Comparing Utilitarianism to Deontology is a Type Error
| 383 wordsThe colloquial interpretation of deontology and virtue ethics are instructions for being a good person. Deontology says: don’t do anything on this list of bad things, and you’ll be a good person. Virtue ethics says: don’t do anything that violates your heart’s sense of what is right and just, and you’ll be a good person.
However, utilitarianism isn’t a set of instructions for being a good person. Utilitarianism says: the best action is the one that does the greatest good for the greatest number. Importantly, it doesn’t tell you how to find that action. This, I think, results in many people being put off by utilitarianism because they interpret it the way that they interpret the other ethical theories: as a set of instructions for how to be a good person. The result is a sort of garbled mess: to be a good person, you must take the action that results in the greatest good for the greatest number. This, however, isn’t a set of instructions for how to actually do that. This effect might be amplified because everyone sort of intuitively agrees that goodness is partially made up of the greatest good for the greatest number. Utilitarianism then gets parsed as something very unhelpful: in order to be rich, you must engage in the activity that produces the most amount of money.
Because of this distinction between “what is the best action” and “how to actually find the best action”, Being a utilitarian in practice involves a lot of hard work trying to figure out which actions are the ones that lead to the greatest good for the greatest number.

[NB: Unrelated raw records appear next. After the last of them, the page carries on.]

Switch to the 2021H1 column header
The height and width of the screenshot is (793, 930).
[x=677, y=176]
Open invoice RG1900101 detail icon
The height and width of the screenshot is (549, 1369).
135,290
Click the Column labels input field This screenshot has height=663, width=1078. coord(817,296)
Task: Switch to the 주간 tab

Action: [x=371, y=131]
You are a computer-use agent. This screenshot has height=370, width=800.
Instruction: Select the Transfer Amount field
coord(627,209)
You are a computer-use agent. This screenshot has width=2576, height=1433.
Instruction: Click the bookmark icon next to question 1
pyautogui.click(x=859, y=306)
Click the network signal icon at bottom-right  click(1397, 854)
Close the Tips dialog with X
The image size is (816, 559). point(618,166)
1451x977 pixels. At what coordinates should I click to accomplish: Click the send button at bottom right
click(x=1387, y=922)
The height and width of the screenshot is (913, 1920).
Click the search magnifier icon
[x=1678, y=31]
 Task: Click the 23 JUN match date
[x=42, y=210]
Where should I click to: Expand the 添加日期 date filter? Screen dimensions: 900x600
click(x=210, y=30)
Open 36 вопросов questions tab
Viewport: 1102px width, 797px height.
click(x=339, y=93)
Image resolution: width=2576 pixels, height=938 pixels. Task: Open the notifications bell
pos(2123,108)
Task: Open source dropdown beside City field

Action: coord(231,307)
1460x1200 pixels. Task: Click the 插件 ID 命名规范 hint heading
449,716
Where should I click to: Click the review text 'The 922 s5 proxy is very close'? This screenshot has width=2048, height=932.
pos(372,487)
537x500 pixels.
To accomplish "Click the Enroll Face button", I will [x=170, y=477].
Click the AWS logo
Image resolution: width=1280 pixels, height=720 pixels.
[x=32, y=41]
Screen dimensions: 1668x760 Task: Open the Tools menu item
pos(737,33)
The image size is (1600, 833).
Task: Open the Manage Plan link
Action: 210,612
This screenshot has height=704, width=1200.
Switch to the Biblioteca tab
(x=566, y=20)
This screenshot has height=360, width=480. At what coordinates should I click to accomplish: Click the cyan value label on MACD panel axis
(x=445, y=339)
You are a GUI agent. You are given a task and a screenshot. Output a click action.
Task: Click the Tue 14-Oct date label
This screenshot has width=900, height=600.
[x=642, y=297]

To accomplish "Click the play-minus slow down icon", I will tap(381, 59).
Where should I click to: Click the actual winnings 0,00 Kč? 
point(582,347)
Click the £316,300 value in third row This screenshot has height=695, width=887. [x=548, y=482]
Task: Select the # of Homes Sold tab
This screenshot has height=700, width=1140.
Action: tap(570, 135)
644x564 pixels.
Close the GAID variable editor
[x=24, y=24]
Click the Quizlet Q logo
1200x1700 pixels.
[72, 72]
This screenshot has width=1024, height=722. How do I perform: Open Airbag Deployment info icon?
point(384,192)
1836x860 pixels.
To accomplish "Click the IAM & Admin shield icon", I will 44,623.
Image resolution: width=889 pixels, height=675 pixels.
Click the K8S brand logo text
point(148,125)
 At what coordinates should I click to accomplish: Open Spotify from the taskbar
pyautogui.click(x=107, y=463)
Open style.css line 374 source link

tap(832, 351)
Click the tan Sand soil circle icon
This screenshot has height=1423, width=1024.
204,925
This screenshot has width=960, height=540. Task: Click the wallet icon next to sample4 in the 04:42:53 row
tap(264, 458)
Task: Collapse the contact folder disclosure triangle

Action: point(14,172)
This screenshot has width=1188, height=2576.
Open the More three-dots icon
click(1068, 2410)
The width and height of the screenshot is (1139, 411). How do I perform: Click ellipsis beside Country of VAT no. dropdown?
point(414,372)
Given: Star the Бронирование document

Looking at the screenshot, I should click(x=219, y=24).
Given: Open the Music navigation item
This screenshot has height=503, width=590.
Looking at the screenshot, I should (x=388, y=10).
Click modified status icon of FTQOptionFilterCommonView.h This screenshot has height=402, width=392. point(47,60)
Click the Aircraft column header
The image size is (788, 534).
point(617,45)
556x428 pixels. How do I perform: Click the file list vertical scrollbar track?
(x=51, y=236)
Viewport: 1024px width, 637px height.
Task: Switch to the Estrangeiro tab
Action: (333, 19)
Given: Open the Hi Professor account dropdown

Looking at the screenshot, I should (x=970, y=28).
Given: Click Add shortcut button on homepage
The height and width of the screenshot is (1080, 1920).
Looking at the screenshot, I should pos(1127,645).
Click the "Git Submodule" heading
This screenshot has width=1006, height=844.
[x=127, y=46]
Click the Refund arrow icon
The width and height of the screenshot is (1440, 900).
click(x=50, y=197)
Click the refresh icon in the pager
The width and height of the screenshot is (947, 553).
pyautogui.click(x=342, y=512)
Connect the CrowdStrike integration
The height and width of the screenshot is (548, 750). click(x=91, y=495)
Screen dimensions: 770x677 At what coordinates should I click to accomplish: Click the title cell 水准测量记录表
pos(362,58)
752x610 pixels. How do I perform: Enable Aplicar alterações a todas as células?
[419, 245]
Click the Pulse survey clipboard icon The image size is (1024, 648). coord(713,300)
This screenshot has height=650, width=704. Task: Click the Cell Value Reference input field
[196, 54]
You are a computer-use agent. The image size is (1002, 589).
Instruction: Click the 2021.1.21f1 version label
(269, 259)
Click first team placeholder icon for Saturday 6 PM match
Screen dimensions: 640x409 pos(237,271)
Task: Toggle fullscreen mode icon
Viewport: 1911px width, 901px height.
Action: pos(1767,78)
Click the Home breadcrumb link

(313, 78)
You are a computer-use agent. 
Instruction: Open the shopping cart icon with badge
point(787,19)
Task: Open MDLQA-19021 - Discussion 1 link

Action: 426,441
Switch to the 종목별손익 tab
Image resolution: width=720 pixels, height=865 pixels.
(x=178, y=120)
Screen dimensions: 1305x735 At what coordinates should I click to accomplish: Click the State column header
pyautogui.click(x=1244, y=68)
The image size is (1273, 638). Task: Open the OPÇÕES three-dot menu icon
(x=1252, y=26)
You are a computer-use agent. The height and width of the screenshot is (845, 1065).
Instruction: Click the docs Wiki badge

Deontology and virtue ethics, on the other hand, don’t have such problems. The way to practice deontology is basically baked into the definition. I think this difference has good reason. It’s legitimately harder to be a utilitarian in practice than a deontologist. (Caveat: as long as you’re not asking questions like “where did this list of bad things come from?”)
Possibly this confusion results in a lot of people being put off from utilitarianism when they encounter it because they can’t really see how you could possibly be utilitarian in practice, but they can see how deontology or virtue ethics can translate into concrete recommendations for how to be a better person.